### Given task:
Repeat every line of the records below word for word, leaving out the pictures.

### Recorded information:
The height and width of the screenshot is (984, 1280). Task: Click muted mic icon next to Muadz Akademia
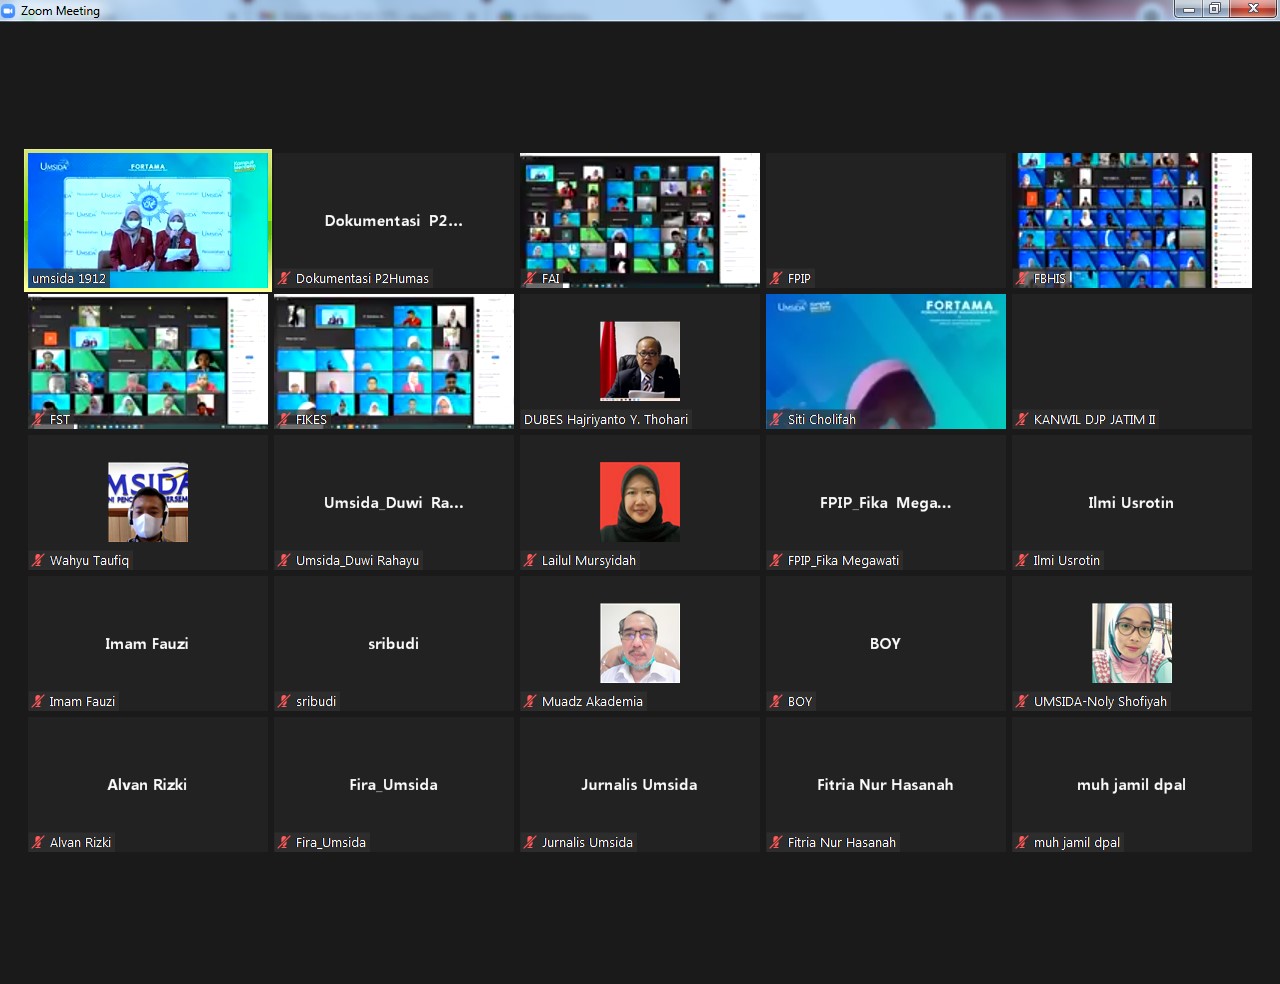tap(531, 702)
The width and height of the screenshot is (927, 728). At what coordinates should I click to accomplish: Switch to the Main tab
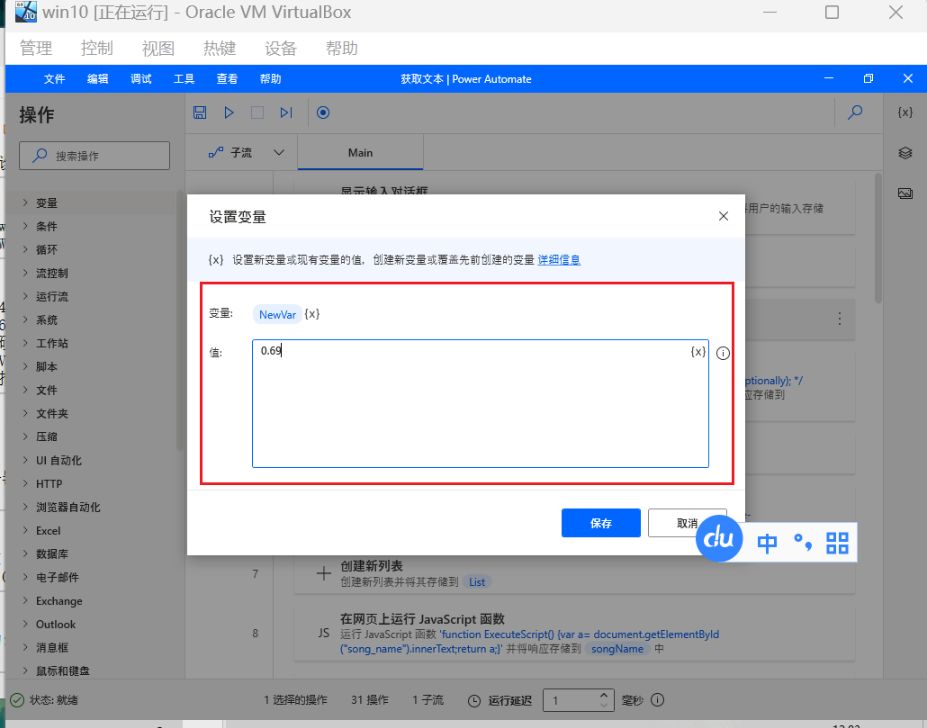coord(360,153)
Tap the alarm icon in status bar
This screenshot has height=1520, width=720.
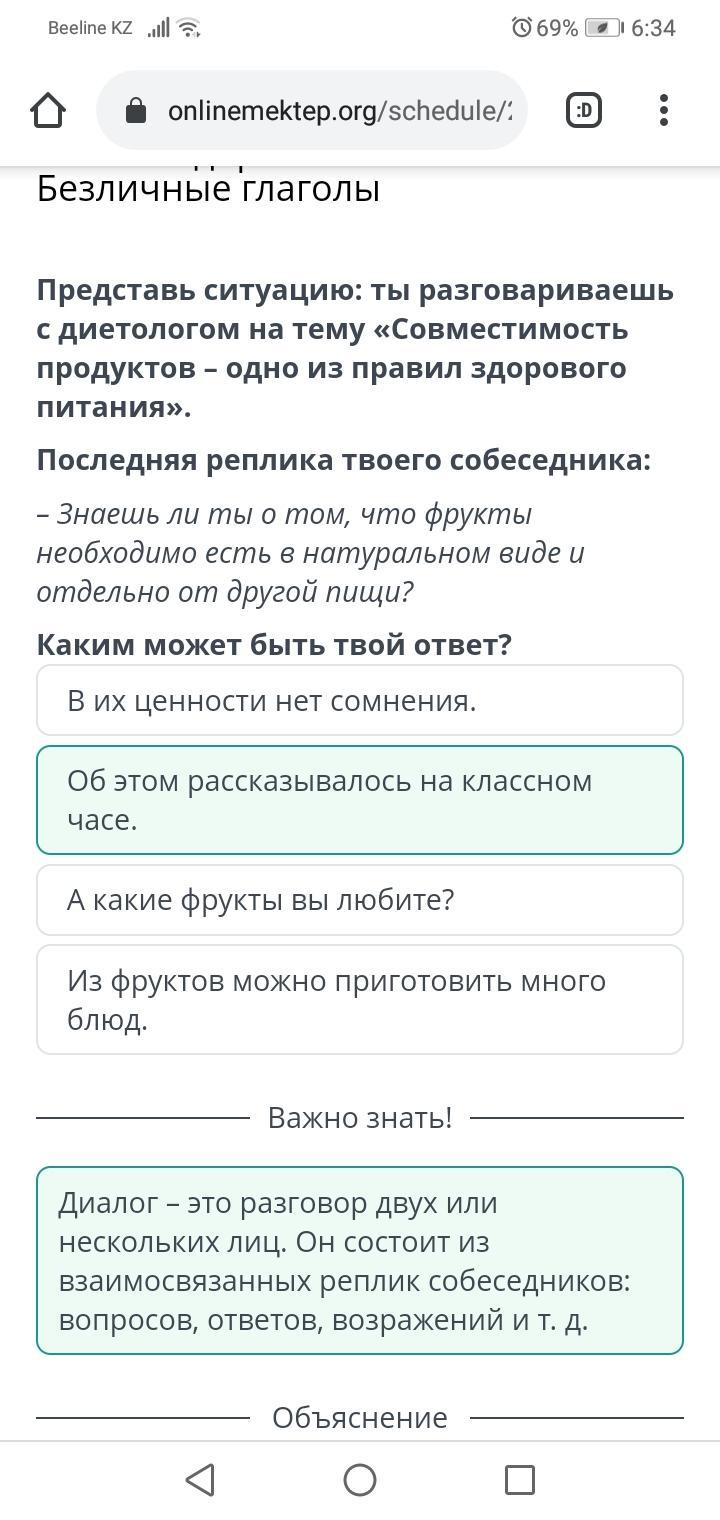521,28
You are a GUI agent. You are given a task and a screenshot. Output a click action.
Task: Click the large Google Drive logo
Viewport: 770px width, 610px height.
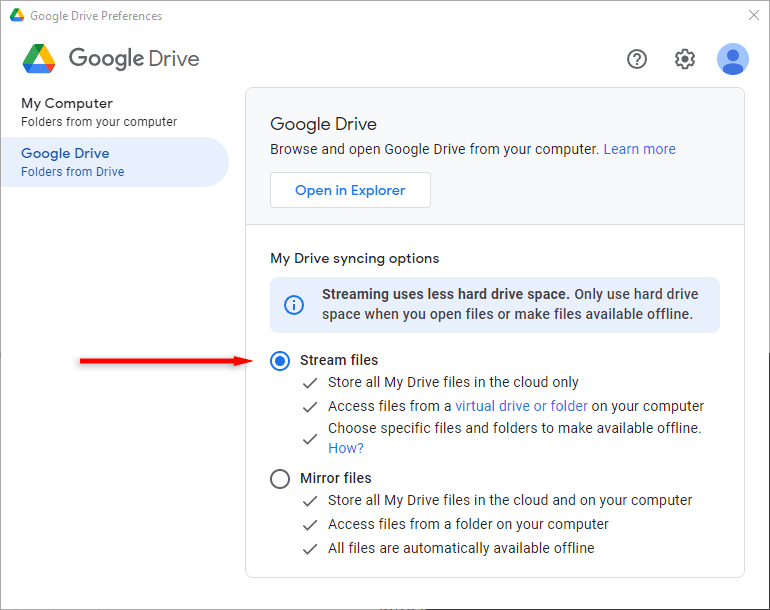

### Solved problem:
The height and width of the screenshot is (984, 1280). Task: Click muted mic icon next to Muadz Akademia
tap(531, 702)
The width and height of the screenshot is (927, 728). At what coordinates should I click to accomplish: Switch to the Main tab
coord(360,153)
Tap the alarm icon in status bar
This screenshot has height=1520, width=720.
521,28
You are a GUI agent. You are given a task and a screenshot. Output a click action.
Task: Click the large Google Drive logo
Viewport: 770px width, 610px height.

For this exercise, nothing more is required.